The end of big: does technology spell the end of big companies, big institutions, big politics? And is David the new Goliath?
The Internet has built a reputation as the “great leveler.” The little guy doesn’t need a printing press to have a voice any more. He, she’s got the web.
Sometimes that looks awesome – in Tahrir Square when the web seems to be empowering thousands of ordinary folks to change the world. Sometimes it looks bad – like yesterday when one hack in AP’s Twitter account sent things spiraling on fake news about the White House.
My guest today says get used to it. Good and bad, it’s new times.
This hour, On Point: the “end of big,” and David as the new Goliath.
- Tom Ashbrook
Nicco Mele, author of “The End of Big: How the Internet Makes David the New Goliath.” Lecturer in public policy at the Harvard Kennedy School. Internet operations director for Governor Howard Dean’s 2004 presidential campaign. Founder of EchoDitto, a leading internet strategy consulting company. (@nicco)
From Tom’s Reading List
Boston Globe: Nicco Mele on how technology radically changes everything — “Big things that are ending include big newspapers, big universities, big political parties, big armies, big entertainment companies, big government, and big manufacturing. It’s the DECLINE OF POWER of these big things.”
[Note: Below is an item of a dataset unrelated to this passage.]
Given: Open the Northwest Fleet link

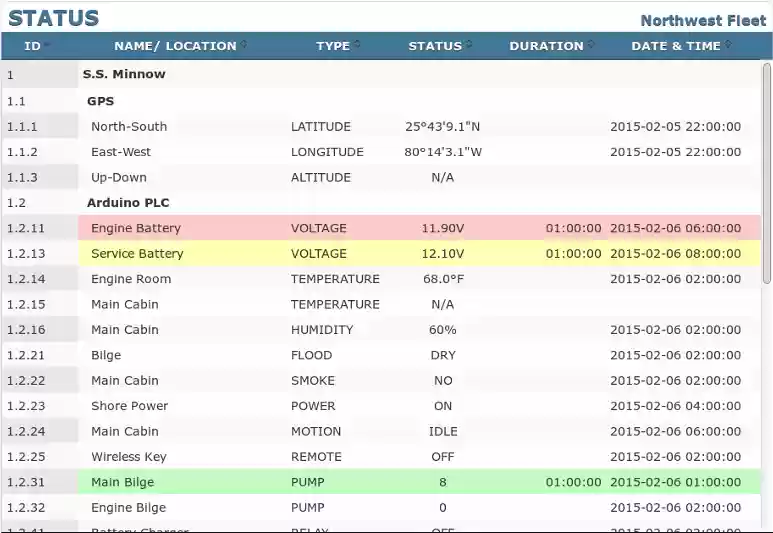Looking at the screenshot, I should tap(703, 20).
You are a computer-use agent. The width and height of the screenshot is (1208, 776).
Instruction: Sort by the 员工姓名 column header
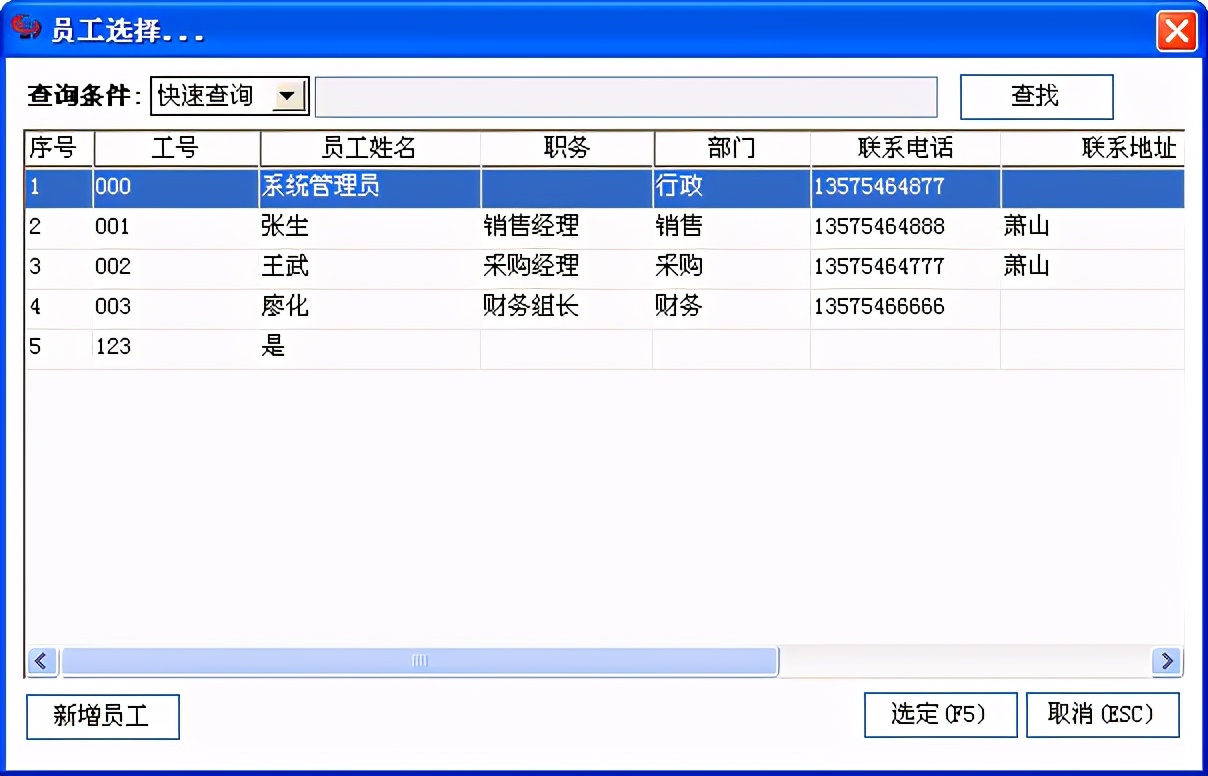pyautogui.click(x=370, y=148)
Nieman Journalism Lab: The end of big (media): When news orgs move from brands to platforms for talent — “The data behind Pew’s State of the News Media 2013 are the latest terrifying signs of the decline of the news industry. With three of America’s most esteemed papers for sale — The Boston Globe, the Chicago Tribune, and the Los Angeles Times — it’s time for a reboot to the fundamental business model for news. News revenue remains overwhelmingly dependent upon advertising, but the radical connectivity of the Internet has greatly diminished both the scale of newspapers’ reach as well as the value of advertising.”
National Journal: The End of Government as We Know It — “In a must-read for political and policy junkies as well as futurists, Mele argues that the Democratic and Republican parties must urgently embrace the bottom-up ethos of radical connectivity — or perish. He also says arguments over the size of government are outdated, because the real question is how we redefine governing for the digital age.”